Even though sales from its video service provider segment fell 26 percent in its fiscal third quarter, Cisco Systems beat Wall Street analysts' estimates, sending the vendor's stock up in after-hours trading on Wednesday.
"We are seeing some signs of stabilization in the [service provider] business, but believe it will take multiple quarters to return to growth. We will continue to make changes we need to, to lead in the service provider market," Cisco CEO John Chambers said on Wednesday's earnings call.
Cisco posted third quarter earnings of 51 cents per share on sales of $11.55 billion, which was better than analysts' expectations of 48 cents on $11.36 billion. But growth for the company remains elusive. Revenues were down 5.5 percent year-over-year, while net income dropped 3.2 percent, to $2.6 billion.
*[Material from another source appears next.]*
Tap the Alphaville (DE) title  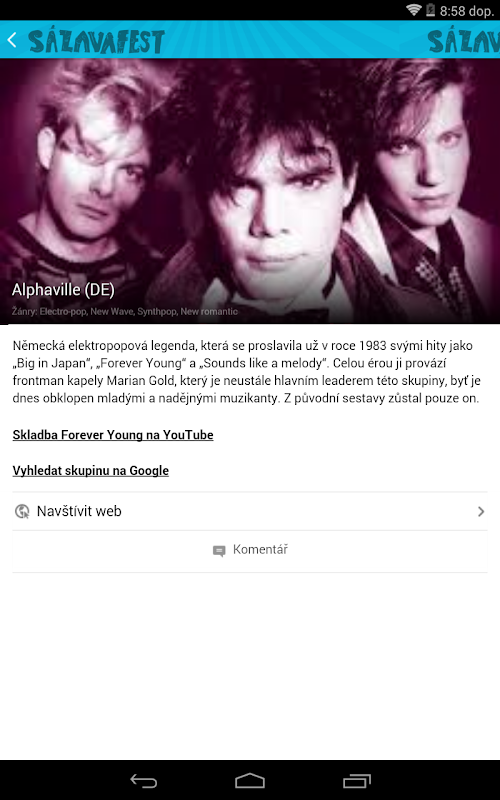click(63, 290)
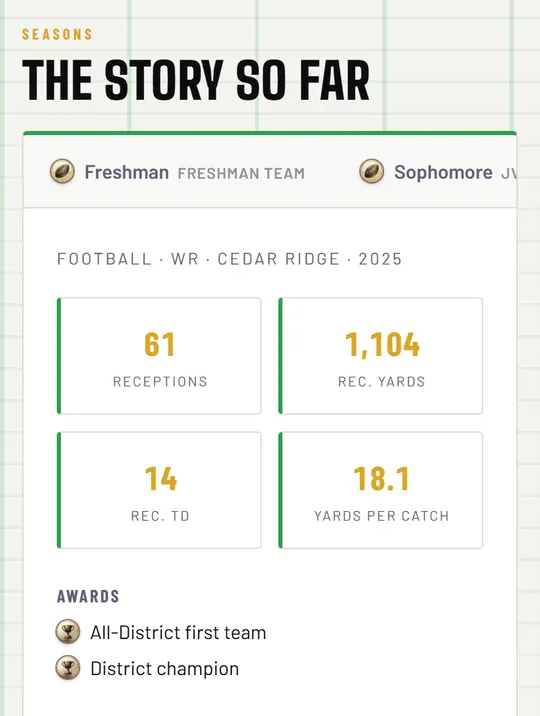This screenshot has height=716, width=540.
Task: Click the Yards Per Catch label
Action: [x=382, y=516]
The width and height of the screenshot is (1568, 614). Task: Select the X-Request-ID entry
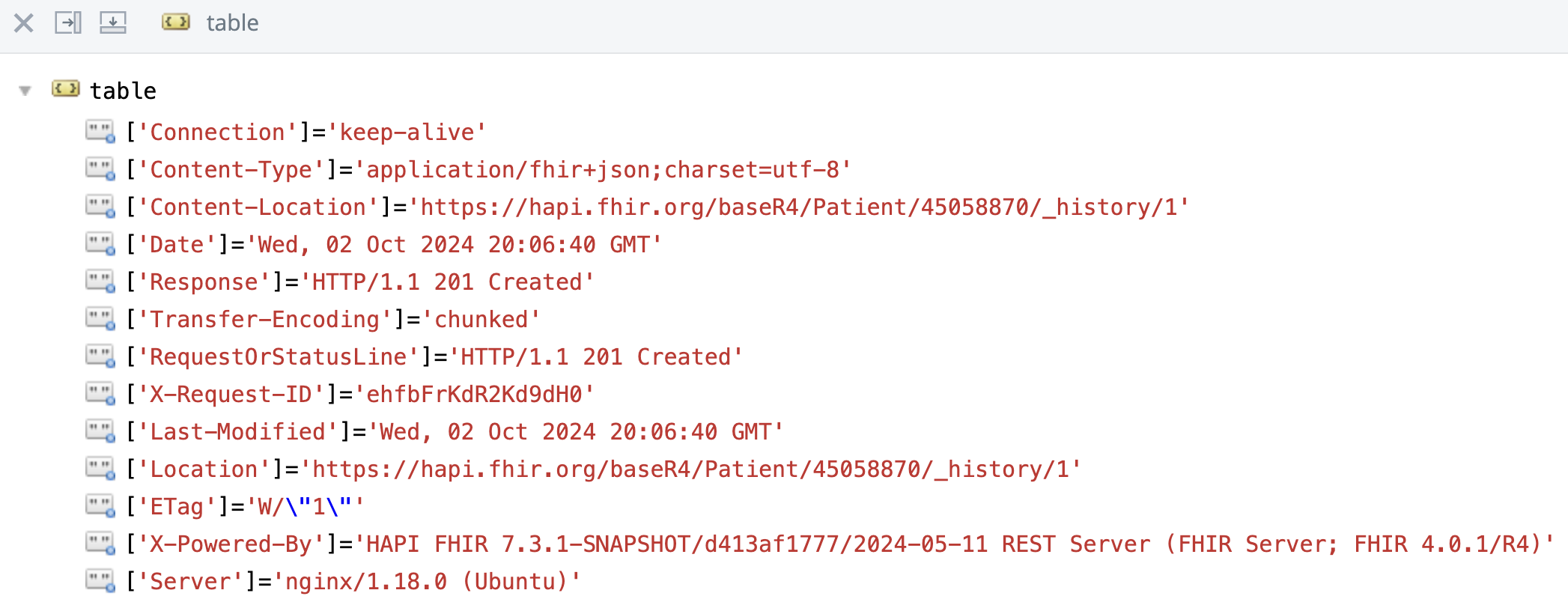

Chambers said Cisco expects fiscal fourth quarter profits to be in the range of 51 cents to 53 cents per share, in-line or slightly ahead of analysts' expectations of 51 cents.
While Chambers, who has said in the past he plans to retire in the couple of years, said he's pleased with the company's results het reiterated during the conference call that growth is Cisco's top priority going forward. "Next quarter's set up pretty well, but we got some real heavy lifting to do and I'm sure a couple of bumps along the way especially in emerging markets," he said.